Ex-Speaker Setencich Convicted of Tax Evasion

From Associated Press

Brian Setencich, a former state Assembly speaker and former City Council member, was convicted Thursday of cheating on his taxes.

A U.S. District Court jury found that Setencich, now a special assistant to San Francisco Mayor Willie Brown, filed a false tax return understating his 1996 income by $19,300.

He was cleared of filing a false 1997 return.

The trial was Setencich’s second after a jury in February acquitted him of bribery and mail fraud, but deadlocked on the tax counts.


Setencich was indicted as part of the city’s Operation Rezone corruption probe, which led to more than a dozen convictions of politicians and developers.

Setencich, 38, was disappointed by the verdict, but remained philosophical and optimistic.

“I think sometimes things work out in life for the best, but we don’t realize it at the time,” Setencich told Associated Press. “I think this possibly could be one of those times.”

Defense lawyer Anthony Capozzi said he plans to argue for acquittal and a new trial when Setencich is sentenced Sept. 11.


Setencich faces a sentence of four months to a year in prison, Capozzi said.

Setencich was indicted in 1998 after testifying as a character witness for Fresno developer Rod De Luca, who was acquitted in the six-year investigation.

“To me this was a vendetta by the government to get Brian Setencich,” Capozzi said.

Assistant U.S. Atty.
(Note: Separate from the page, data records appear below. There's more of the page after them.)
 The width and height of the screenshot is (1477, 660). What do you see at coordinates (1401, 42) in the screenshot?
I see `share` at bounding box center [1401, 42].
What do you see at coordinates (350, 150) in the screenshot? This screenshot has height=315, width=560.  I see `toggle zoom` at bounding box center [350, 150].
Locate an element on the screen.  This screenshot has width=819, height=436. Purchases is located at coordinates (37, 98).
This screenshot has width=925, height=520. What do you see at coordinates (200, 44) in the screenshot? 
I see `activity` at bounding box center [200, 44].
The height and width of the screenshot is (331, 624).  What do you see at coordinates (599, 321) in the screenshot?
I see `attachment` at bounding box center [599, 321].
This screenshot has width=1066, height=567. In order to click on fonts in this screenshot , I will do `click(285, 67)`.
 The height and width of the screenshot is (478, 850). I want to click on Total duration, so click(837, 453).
John K. Vincent, who tried the case, was not immediately available for comment.


When he was indicted, Setencich was accused of taking money as a Fresno City Council member in 1993 from local businessman Robert Yang in exchange for arranging to waive rental fees at the Fresno Convention Center.
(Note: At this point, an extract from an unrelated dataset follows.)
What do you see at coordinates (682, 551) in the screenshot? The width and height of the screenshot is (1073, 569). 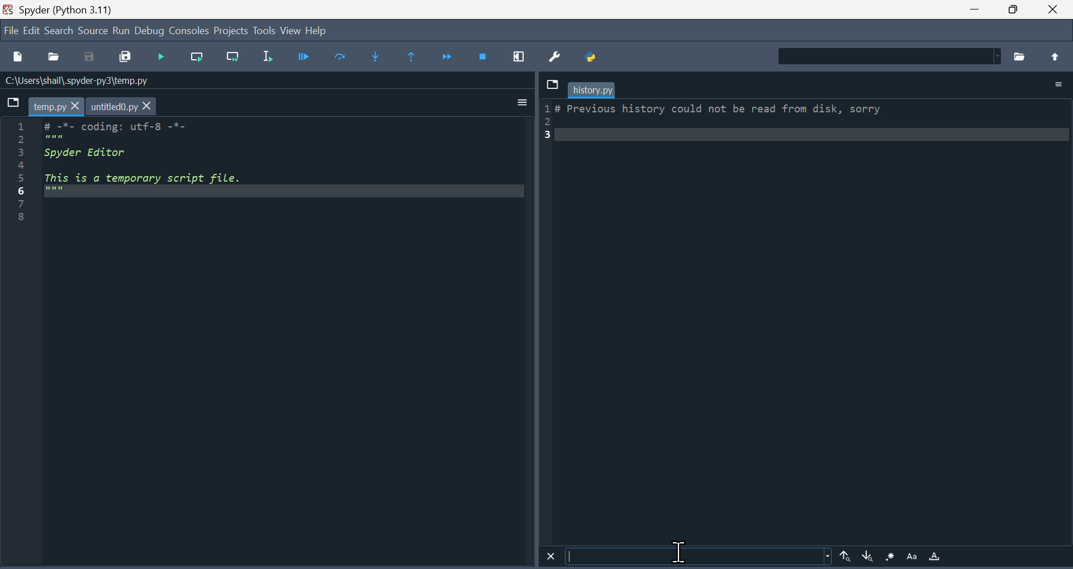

Prosecutors also alleged that Setencich used a check-cashing scheme to illegally drain more than $30,000 in campaign funds from his failed 1996 bid for reelection to the Legislature.

He allegedly wrote checks from his campaign account and then had the money funneled back to him through Yang.
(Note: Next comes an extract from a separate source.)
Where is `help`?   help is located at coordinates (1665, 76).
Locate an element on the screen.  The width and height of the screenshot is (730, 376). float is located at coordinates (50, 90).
Capozzi attacked the credibility of Yang, the star witness in both trials and a twice-convicted felon who pleaded guilty to bribery, fraud and witness tampering in the case.


Yang was the sole witness to testify about the bulk of the income Setencich failed to report and Capozzi said he would argue that Yang’s testimony be thrown out.

Setencich admitted that he mistakenly failed to report $2,100 in 1996. He said he reported about $80,000 in income that year.

Setencich was a Republican freshman in September 1995 when he accepted the speakership of a narrowly divided Assembly with the backing of Brown and Democrats.

He was replaced in January 1996 and lost his reelection bid after being labeled a traitor by Republicans.


Brown hired Setencich, a former professional basketball player in Europe, in November 1997 for a $65,000-a-year job as liaison officer for San Francisco’s 911 emergency telephone system.

A spokesman in Brown’s office said he was unsure if Setencich would lose his job because of the felony conviction, but Setencich said he assumes he won’t be working there after his sentencing.

“I don’t mean to sound upbeat,” Setencich said, “but there is some relief.”